- [Problem set]
1. Write out the American Girls passage word for word between "Provocative and urgent, American" and "unprecedented new challenges.", inclusive.
2. Pull out every line of the records between the first line and the line holding "Action: [83, 108]", inclusive.

With extraordinary intimacy and precision, Sales captures what it feels like to be a girl in America today.*From Montclair to Manhattan and Los Angeles, from Florida and Arizona to Texas and Kentucky, Sales crisscrossed the country, speaking to more than two hundred girls, ages thirteen to nineteen, and*documenting a massive change in the way girls are growing up, a phenomenon that transcends race, geography, and household income.*American Girls provides a disturbing portrait of the end of childhood as we know it and of the inexorable and ubiquitous experience of a new kind of adolescence-one dominated by new social and sexual norms, where a girl's first crushes and experiences of longing and romance occur in an accelerated electronic environment; where issues of identity and self-esteem are magnified and transformed by social platforms that provide instantaneous judgment. What does it mean to be a girl in America in 2016? It means coming of age online in a hypersexualized culture that has normalized extreme behavior, from pornography to the casual exchange of nude photographs; a culture rife with a virulent new strain of sexism and a sometimes self-undermining notion of feminist empowerment; a culture in which teenagers are spending so much time on technology and social media that they are not developing basic communication skills. From beauty gurus to slut-shaming to a disconcerting trend of exhibitionism, Nancy Jo Sales provides a shocking window into the troubling world of today's teenage girls.*

Provocative and urgent, American Girls is destined to ignite a much-needed conversation about how we can help our daughters and sons negotiate unprecedented new challenges.

Editorial Reviews

The New York Times Book Review - Anna North

Too often, discussions of teenagers exclude teenagers themselves, and it's clear that Sales has gone to great pains to listen to her subjects and to earn their trust. These girls have a lot to say not just about the apps on their phones but also about beauty, gender, race and class, and the book is at its most fascinating when they chat among themselves, sometimes as though Sales isn't even there.

- [Dataset rows]
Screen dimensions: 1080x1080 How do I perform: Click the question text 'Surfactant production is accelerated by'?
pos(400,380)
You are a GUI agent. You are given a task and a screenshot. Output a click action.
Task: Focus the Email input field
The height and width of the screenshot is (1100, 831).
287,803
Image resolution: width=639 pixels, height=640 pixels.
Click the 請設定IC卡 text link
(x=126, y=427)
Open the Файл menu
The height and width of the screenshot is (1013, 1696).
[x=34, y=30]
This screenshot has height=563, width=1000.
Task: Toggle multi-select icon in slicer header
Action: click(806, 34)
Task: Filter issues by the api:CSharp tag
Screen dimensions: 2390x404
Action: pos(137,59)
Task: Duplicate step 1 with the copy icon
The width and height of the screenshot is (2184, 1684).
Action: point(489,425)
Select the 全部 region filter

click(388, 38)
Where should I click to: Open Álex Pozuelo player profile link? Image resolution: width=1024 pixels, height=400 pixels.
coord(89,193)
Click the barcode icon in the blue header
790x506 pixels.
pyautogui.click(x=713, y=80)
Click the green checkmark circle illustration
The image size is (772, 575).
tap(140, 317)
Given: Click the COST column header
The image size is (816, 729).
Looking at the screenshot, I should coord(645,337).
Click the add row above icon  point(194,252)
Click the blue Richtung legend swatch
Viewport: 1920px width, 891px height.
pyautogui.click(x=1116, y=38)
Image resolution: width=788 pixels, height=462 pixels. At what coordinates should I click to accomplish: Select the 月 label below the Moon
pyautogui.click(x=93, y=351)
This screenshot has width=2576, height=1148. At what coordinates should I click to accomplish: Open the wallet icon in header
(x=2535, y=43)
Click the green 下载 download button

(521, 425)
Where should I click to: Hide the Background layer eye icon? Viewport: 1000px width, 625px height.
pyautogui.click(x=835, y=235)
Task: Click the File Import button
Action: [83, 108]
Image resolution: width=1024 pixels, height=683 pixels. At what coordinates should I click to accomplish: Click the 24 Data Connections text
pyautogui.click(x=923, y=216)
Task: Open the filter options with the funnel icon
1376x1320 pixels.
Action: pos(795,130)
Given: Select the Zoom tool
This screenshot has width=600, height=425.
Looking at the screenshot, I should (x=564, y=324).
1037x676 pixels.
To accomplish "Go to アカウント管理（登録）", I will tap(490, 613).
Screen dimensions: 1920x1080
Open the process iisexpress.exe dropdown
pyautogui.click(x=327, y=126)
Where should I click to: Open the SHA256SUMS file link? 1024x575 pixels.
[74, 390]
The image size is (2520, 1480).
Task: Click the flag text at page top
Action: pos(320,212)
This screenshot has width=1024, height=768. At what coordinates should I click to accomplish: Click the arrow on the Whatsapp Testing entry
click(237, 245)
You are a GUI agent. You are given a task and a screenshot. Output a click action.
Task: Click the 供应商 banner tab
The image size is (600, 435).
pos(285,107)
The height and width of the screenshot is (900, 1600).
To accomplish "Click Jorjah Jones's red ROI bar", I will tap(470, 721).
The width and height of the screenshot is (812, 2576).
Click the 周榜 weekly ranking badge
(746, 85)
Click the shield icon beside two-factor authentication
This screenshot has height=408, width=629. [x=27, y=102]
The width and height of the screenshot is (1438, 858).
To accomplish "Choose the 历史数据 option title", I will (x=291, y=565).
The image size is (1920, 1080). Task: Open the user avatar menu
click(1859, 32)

- [Solutions by task]
1.
Provocative and urgent, American Girls is destined to ignite a much-needed conversation about how we can help our daughters and sons negotiate unprecedented new challenges.

2.
Screen dimensions: 1080x1080 How do I perform: Click the question text 'Surfactant production is accelerated by'?
pos(400,380)
You are a GUI agent. You are given a task and a screenshot. Output a click action.
Task: Focus the Email input field
The height and width of the screenshot is (1100, 831).
287,803
Image resolution: width=639 pixels, height=640 pixels.
Click the 請設定IC卡 text link
(x=126, y=427)
Open the Файл menu
The height and width of the screenshot is (1013, 1696).
[x=34, y=30]
This screenshot has height=563, width=1000.
Task: Toggle multi-select icon in slicer header
Action: click(806, 34)
Task: Filter issues by the api:CSharp tag
Screen dimensions: 2390x404
Action: pos(137,59)
Task: Duplicate step 1 with the copy icon
The width and height of the screenshot is (2184, 1684).
Action: point(489,425)
Select the 全部 region filter

click(388, 38)
Where should I click to: Open Álex Pozuelo player profile link? Image resolution: width=1024 pixels, height=400 pixels.
coord(89,193)
Click the barcode icon in the blue header
790x506 pixels.
pyautogui.click(x=713, y=80)
Click the green checkmark circle illustration
The image size is (772, 575).
tap(140, 317)
Given: Click the COST column header
The image size is (816, 729).
Looking at the screenshot, I should coord(645,337).
Click the add row above icon  point(194,252)
Click the blue Richtung legend swatch
Viewport: 1920px width, 891px height.
pyautogui.click(x=1116, y=38)
Image resolution: width=788 pixels, height=462 pixels. At what coordinates should I click to accomplish: Select the 月 label below the Moon
pyautogui.click(x=93, y=351)
This screenshot has width=2576, height=1148. At what coordinates should I click to accomplish: Open the wallet icon in header
(x=2535, y=43)
Click the green 下载 download button

(521, 425)
Where should I click to: Hide the Background layer eye icon? Viewport: 1000px width, 625px height.
pyautogui.click(x=835, y=235)
Task: Click the File Import button
Action: [83, 108]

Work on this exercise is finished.